The point that I was making with regard to the systematic reviews is this … in science, when you … we, we know … we can be confident of our findings when we have a variety of studies that have replicated the same finding. That’s the most robust, the most unbiased way of determining what we know. A single study can be very flawed, but you add the single study to six other studies and look at them together, then you really have a sense of “do we know that aspirin is good for you to prevent heart attacks?”. Do we know that, that diabetics need foot exams at this … at these interval? I mean those … and those are called med-analyses or systematic reviews.
And one of the things that we’ve been finding in kind of looking at how the media reports on science is that these systematic reviews are almost never reported on and really are very difficult for people to find and, and get access to. It costs money to look at these systematic reviews and to my mind these are, these are the kind the, the solid gold of what science has produced so far; it’s a synthesis of everything we know on a variety of different medical questions. And this information should be the basis of our own personal behaviors with regard to health and they also should be the basis of physicians’ practice.
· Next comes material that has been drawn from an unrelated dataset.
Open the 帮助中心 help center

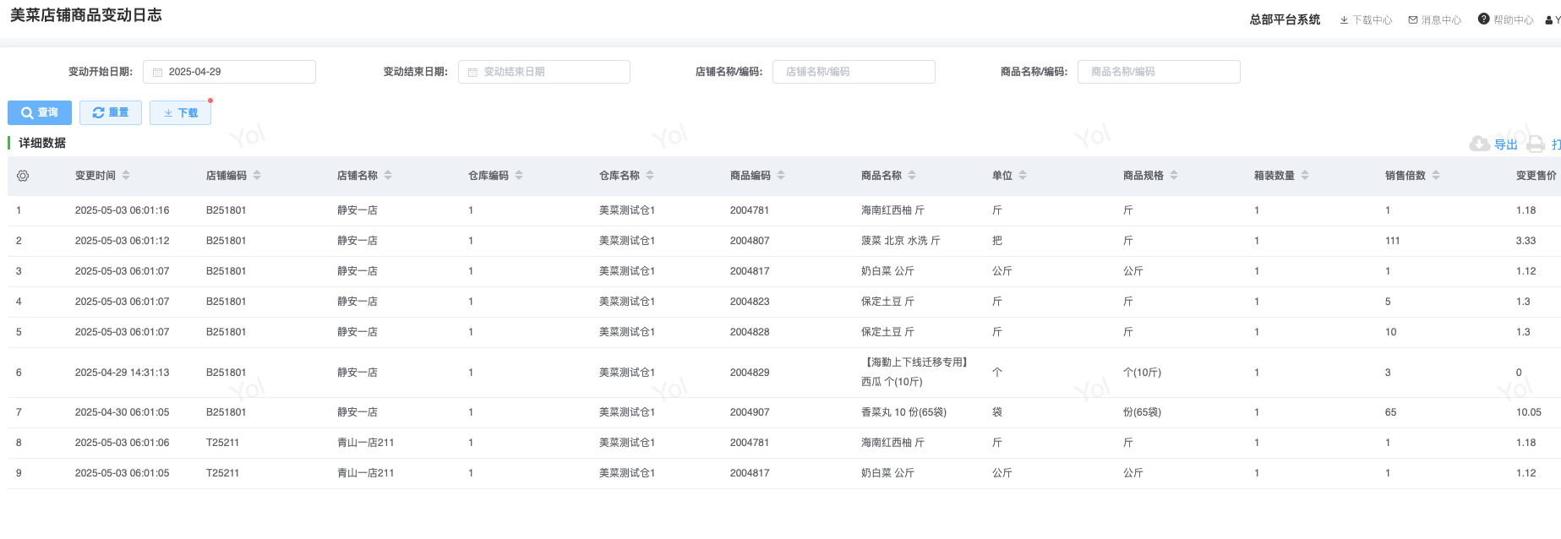click(x=1505, y=19)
And should strongly influence what’s paid for and what’s not paid for. But there are all sorts of interesting problems in getting access to that information. One of the interesting problems … and you’ll …
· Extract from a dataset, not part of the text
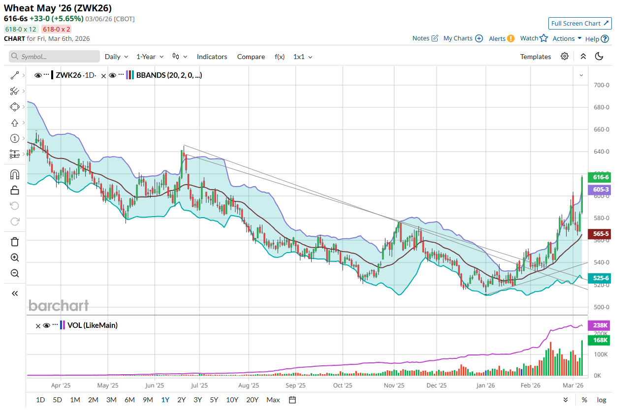636x417 pixels.
Task: Hide the BBANDS indicator with eye icon
Action: 112,75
HEFFNER: In the minute we have remaining.
GRUMAN: Oh. One of the interesting problems is, is that the Medicare modernization act prohibits the … looking at pharmaceuticals head to head in order to compare them and figure out which is more effective. And it’s this kind of comparison that we really need in order to find out best what’s going to work to keep us healthy and to prevent and treat the diseases that confront us.
HEFFNER: Dr. Gruman you’re going to have to elaborate upon that because I’m not gong to let you go. Please stay where you are and we’ll do another program because this is too important. Okay?
GRUMAN: Thank you. Sure.
HEFFNER: Thank you for joining me today, though on The Open Mind. And thanks, too, to you in the audience. I hope you join us again next time, and if you would like a transcript of today’s program, please send $4.00 in check or money order to The Open Mind, P. O. Box 7977, FDR Station, New York, New York 10150.
Meanwhile, as an old friend used to say, “Good night and good luck.”
N.B. Every effort has been made to ensure the accuracy of this transcript. It may not, however, be a verbatim copy of the program.